Source data:
_ _ _ _

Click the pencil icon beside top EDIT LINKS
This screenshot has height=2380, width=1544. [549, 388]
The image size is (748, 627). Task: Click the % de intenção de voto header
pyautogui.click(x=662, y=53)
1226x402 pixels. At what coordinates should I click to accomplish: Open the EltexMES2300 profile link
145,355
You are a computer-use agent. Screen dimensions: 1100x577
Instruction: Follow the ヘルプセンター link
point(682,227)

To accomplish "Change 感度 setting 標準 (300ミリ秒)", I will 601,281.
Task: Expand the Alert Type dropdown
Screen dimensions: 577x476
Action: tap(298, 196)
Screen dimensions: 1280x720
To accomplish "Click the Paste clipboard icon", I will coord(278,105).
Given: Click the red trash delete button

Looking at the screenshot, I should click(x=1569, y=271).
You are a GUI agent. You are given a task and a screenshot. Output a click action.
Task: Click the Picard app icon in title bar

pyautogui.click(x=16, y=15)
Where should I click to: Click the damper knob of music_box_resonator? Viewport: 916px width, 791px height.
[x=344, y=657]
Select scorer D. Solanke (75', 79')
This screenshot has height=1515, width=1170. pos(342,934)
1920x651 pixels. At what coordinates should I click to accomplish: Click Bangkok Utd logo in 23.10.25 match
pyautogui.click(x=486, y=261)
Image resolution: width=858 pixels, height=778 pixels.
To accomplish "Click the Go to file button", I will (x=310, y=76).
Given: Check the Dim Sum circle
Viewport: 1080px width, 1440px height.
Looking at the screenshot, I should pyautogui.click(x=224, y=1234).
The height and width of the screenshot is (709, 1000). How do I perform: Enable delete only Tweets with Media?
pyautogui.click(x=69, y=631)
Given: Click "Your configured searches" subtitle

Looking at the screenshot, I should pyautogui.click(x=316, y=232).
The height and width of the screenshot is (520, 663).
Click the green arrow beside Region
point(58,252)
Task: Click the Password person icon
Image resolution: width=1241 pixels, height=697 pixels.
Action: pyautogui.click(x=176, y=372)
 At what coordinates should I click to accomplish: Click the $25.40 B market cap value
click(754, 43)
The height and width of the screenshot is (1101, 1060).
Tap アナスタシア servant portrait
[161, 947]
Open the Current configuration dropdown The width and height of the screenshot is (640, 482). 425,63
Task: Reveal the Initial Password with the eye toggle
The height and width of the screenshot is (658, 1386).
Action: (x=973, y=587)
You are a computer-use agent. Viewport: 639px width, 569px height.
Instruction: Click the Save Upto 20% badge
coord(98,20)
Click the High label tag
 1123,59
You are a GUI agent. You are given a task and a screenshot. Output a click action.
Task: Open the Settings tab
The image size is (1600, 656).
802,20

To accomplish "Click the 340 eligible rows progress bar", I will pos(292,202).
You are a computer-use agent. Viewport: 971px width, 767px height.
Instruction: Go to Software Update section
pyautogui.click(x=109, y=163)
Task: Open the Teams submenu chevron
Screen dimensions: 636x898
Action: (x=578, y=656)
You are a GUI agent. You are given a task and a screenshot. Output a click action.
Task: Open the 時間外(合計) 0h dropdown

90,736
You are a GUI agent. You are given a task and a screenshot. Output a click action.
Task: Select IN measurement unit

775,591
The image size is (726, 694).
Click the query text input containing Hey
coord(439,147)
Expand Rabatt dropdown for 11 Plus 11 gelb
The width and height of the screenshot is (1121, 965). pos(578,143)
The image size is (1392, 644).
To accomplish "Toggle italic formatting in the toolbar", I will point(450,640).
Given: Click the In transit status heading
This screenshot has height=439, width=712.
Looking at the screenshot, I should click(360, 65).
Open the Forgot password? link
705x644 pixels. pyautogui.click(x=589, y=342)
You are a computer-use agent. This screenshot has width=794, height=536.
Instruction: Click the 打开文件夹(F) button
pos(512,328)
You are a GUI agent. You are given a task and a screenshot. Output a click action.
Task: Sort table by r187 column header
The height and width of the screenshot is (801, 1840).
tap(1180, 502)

_ _ _ _

What you should do: The material above must be written out again in full, exactly.

Task response:
Click the pencil icon beside top EDIT LINKS
This screenshot has height=2380, width=1544. [549, 388]
The image size is (748, 627). Task: Click the % de intenção de voto header
pyautogui.click(x=662, y=53)
1226x402 pixels. At what coordinates should I click to accomplish: Open the EltexMES2300 profile link
145,355
You are a computer-use agent. Screen dimensions: 1100x577
Instruction: Follow the ヘルプセンター link
point(682,227)

To accomplish "Change 感度 setting 標準 (300ミリ秒)", I will 601,281.
Task: Expand the Alert Type dropdown
Screen dimensions: 577x476
Action: tap(298, 196)
Screen dimensions: 1280x720
To accomplish "Click the Paste clipboard icon", I will coord(278,105).
Given: Click the red trash delete button

Looking at the screenshot, I should click(x=1569, y=271).
You are a GUI agent. You are given a task and a screenshot. Output a click action.
Task: Click the Picard app icon in title bar

pyautogui.click(x=16, y=15)
Where should I click to: Click the damper knob of music_box_resonator? Viewport: 916px width, 791px height.
[x=344, y=657]
Select scorer D. Solanke (75', 79')
This screenshot has height=1515, width=1170. pos(342,934)
1920x651 pixels. At what coordinates should I click to accomplish: Click Bangkok Utd logo in 23.10.25 match
pyautogui.click(x=486, y=261)
Image resolution: width=858 pixels, height=778 pixels.
To accomplish "Click the Go to file button", I will (x=310, y=76).
Given: Check the Dim Sum circle
Viewport: 1080px width, 1440px height.
Looking at the screenshot, I should pyautogui.click(x=224, y=1234).
The height and width of the screenshot is (709, 1000). How do I perform: Enable delete only Tweets with Media?
pyautogui.click(x=69, y=631)
Given: Click "Your configured searches" subtitle

Looking at the screenshot, I should pyautogui.click(x=316, y=232).
The height and width of the screenshot is (520, 663).
Click the green arrow beside Region
point(58,252)
Task: Click the Password person icon
Image resolution: width=1241 pixels, height=697 pixels.
Action: pyautogui.click(x=176, y=372)
 At what coordinates should I click to accomplish: Click the $25.40 B market cap value
click(754, 43)
The height and width of the screenshot is (1101, 1060).
Tap アナスタシア servant portrait
[161, 947]
Open the Current configuration dropdown The width and height of the screenshot is (640, 482). 425,63
Task: Reveal the Initial Password with the eye toggle
The height and width of the screenshot is (658, 1386).
Action: (x=973, y=587)
You are a computer-use agent. Viewport: 639px width, 569px height.
Instruction: Click the Save Upto 20% badge
coord(98,20)
Click the High label tag
 1123,59
You are a GUI agent. You are given a task and a screenshot. Output a click action.
Task: Open the Settings tab
The image size is (1600, 656).
802,20

To accomplish "Click the 340 eligible rows progress bar", I will pos(292,202).
You are a computer-use agent. Viewport: 971px width, 767px height.
Instruction: Go to Software Update section
pyautogui.click(x=109, y=163)
Task: Open the Teams submenu chevron
Screen dimensions: 636x898
Action: (x=578, y=656)
You are a GUI agent. You are given a task and a screenshot. Output a click action.
Task: Open the 時間外(合計) 0h dropdown

90,736
You are a GUI agent. You are given a task and a screenshot. Output a click action.
Task: Select IN measurement unit

775,591
The image size is (726, 694).
Click the query text input containing Hey
coord(439,147)
Expand Rabatt dropdown for 11 Plus 11 gelb
The width and height of the screenshot is (1121, 965). pos(578,143)
The image size is (1392, 644).
To accomplish "Toggle italic formatting in the toolbar", I will point(450,640).
Given: Click the In transit status heading
This screenshot has height=439, width=712.
Looking at the screenshot, I should click(360, 65).
Open the Forgot password? link
705x644 pixels. pyautogui.click(x=589, y=342)
You are a computer-use agent. This screenshot has width=794, height=536.
Instruction: Click the 打开文件夹(F) button
pos(512,328)
You are a GUI agent. You are given a task and a screenshot. Output a click action.
Task: Sort table by r187 column header
The height and width of the screenshot is (801, 1840).
tap(1180, 502)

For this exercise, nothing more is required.